For second year in a row, faculty win Urban Tech Awards to develop technology innovations to improve urban living in the face of the COVID-19 pandemic, superstorms, and other extreme events 

Nine Columbia University faculty teams have each won an $85,000 Urban Tech Award for projects to develop technology applications to improve urban living in the face of superstorms like Sandy and Ida and the current COVID-19 pandemic. Each proposal focuses on designing technological solutions to protect from and prevent future pandemics, attacks, and disasters in New York City and other major cities in the world. To encourage impactful collaborations across the University, each team includes at least one Engineering and Applied Sciences faculty member and at least one faculty member from either a different school or a different department.

The award’s inaugural round last year, funded by a gift from a generous Columbia Engineering alumni donor, was highly successful, and the same donor is supporting the program’s second year.

“The COVID-19 pandemic has certainly exposed weaknesses in the design and infrastructure of modern cities like New York, as have the onslaught of natural disasters over the past few years,” said Shih-Fu Chang, Columbia Engineering interim dean. “It’s clear we need a broad range of innovations as we emerge from an extraordinarily difficult time, and bringing together the best minds in New York City and at Columbia can only lead to exciting, innovative solutions. We’re very grateful to our donor for being so generous in continuing this visionary program.”

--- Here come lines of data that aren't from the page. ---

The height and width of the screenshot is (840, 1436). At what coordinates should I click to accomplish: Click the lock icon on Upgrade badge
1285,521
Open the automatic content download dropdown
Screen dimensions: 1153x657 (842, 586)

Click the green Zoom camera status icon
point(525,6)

It’s clear we need a broad range of innovations as we emerge from an extraordinarily difficult time, and bringing together the best minds in New York City and at Columbia can only lead to exciting, innovative solutions.

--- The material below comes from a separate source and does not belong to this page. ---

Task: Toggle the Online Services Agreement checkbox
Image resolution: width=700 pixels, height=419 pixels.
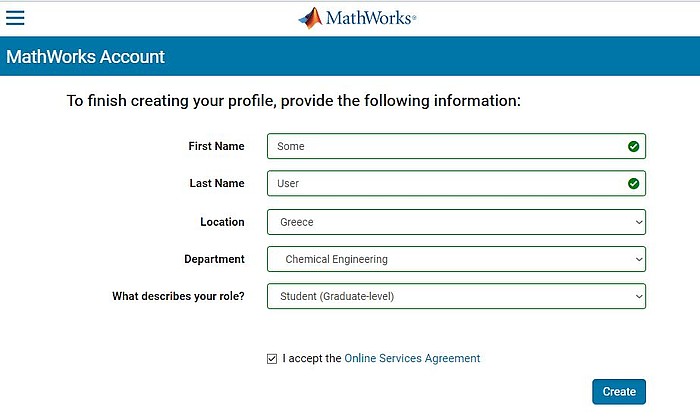Action: 272,359
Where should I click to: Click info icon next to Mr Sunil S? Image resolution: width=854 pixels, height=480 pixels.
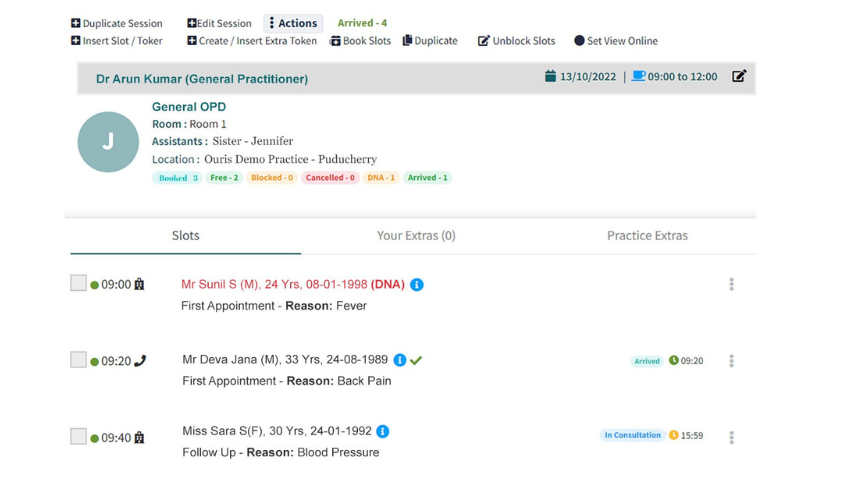click(x=417, y=285)
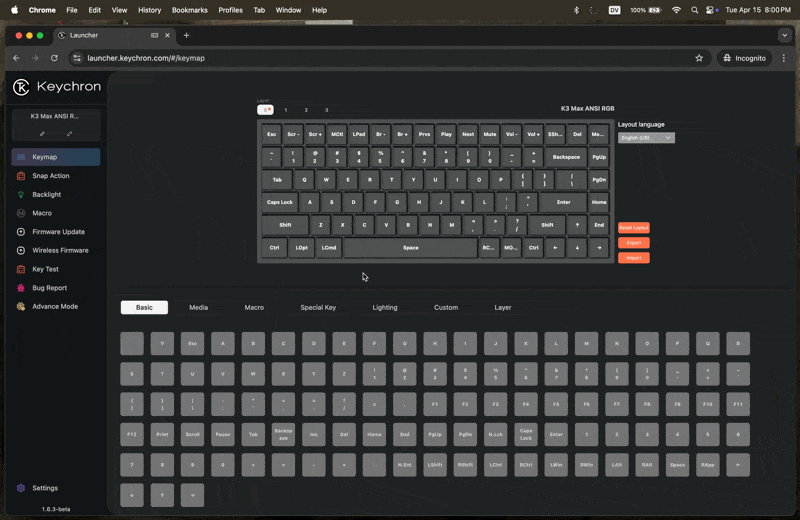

The themes for this year’s round are smart cities and logistics, sustainable building design and sensors, safe work and public spaces, enhanced learning technologies, and improved diagnostics. The proposals came from faculty across the University, including from Columbia University Irving Medical Center (CUIMC), Columbia Climate School, the Dental School, Mailman School of Public Health, and Teachers College. Six of the nine winning teams are renewals for a second year of funding.

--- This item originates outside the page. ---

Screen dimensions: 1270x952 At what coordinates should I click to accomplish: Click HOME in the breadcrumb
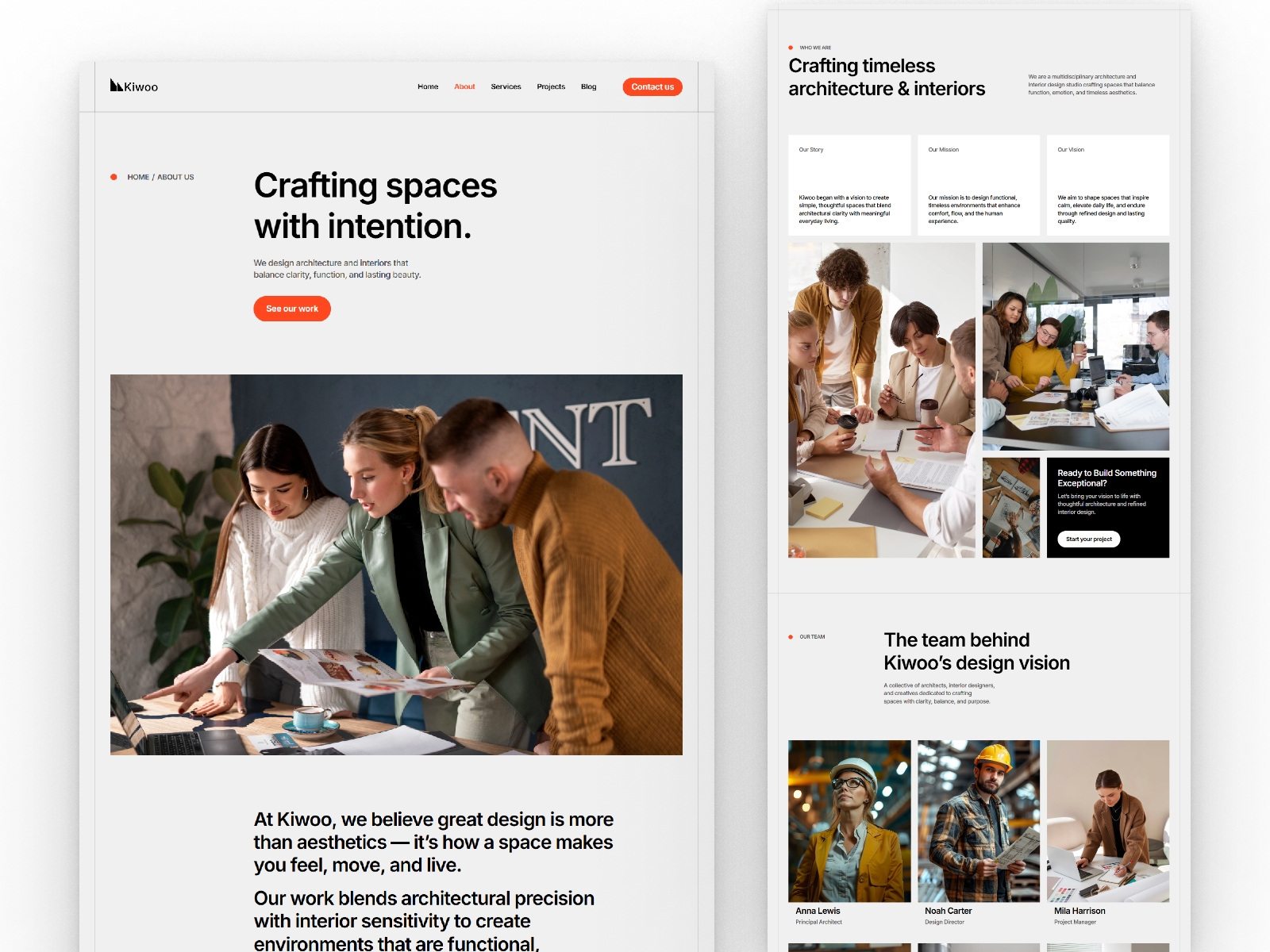click(x=138, y=177)
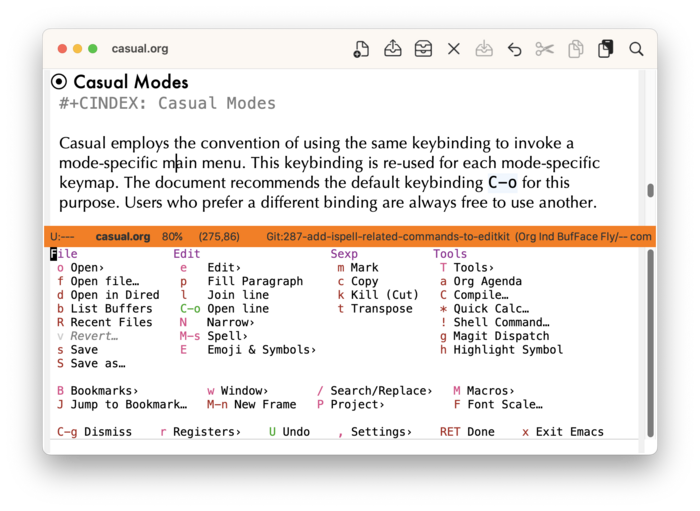Expand the Open› submenu in File
700x511 pixels.
[87, 268]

There are three EE-related projects that won awards (view all nine awards on the Columbia Engineering site):

Development and Field-Testing a Mobile App for Tracking Home-Based COVID-19 Rapid Test Results (Renewal)

Samuel Sia, Professor, Biomedical Engineering (Engineering)
Wafaa El-Sadr, Professor, Epidemiology (ICAP)
Jessica Justman, Associate Professor, Epidemiology (CUIMC)
Guangxin Han, Postdoctoral Research Scientist, Electrical Engineering (Engineering)

We are conducting a field study in Upper Manhattan to study whether a mobile app can improve the adherence of the public to perform COVID-19 self-testing according to recommended public health guidelines.

Worldwide Flu and Emerging Vision Surveillance System

Andrew Rundle, Professor, Epidemiology (MSPH)
Xiaofan Jiang, Associate Professor, Electrical Engineering (Engineering)

Drs. Jiang and Rundle are developing a video and thermal camera system that will act as a low cost, high through-put public health surveillance tool for detecting emerging infectious diseases and flu. The system will continuously monitor the number of people who are out in public spaces while experiencing a fever and when the system detects that the prevalence of people with fever has risen above a low background normal rate, public health authorities will be alerted to launch more in depth infectious disease surveillance and detection protocols.

Ultra-low Cost UV Sensor for Sterilization and Disinfection Monitoring (Renewal)

Ioannis Kymissis, Professor, Electrical Engineering (Engineering)
Elizabeth Hillman, Professor, Biomedical Engineering (Engineering)

UV sterilization has emerged as a leading strategy for disinfection of spaces, air, and objects in the environment; but advanced sensors are required to measure the dose in a spectrally selective manner to ensure both safety and adequate sterilization. In this project, we will develop a new generation of low cost UV sensors with spectral selectivity for integration with UV sterilization lamps, systems, and monitors.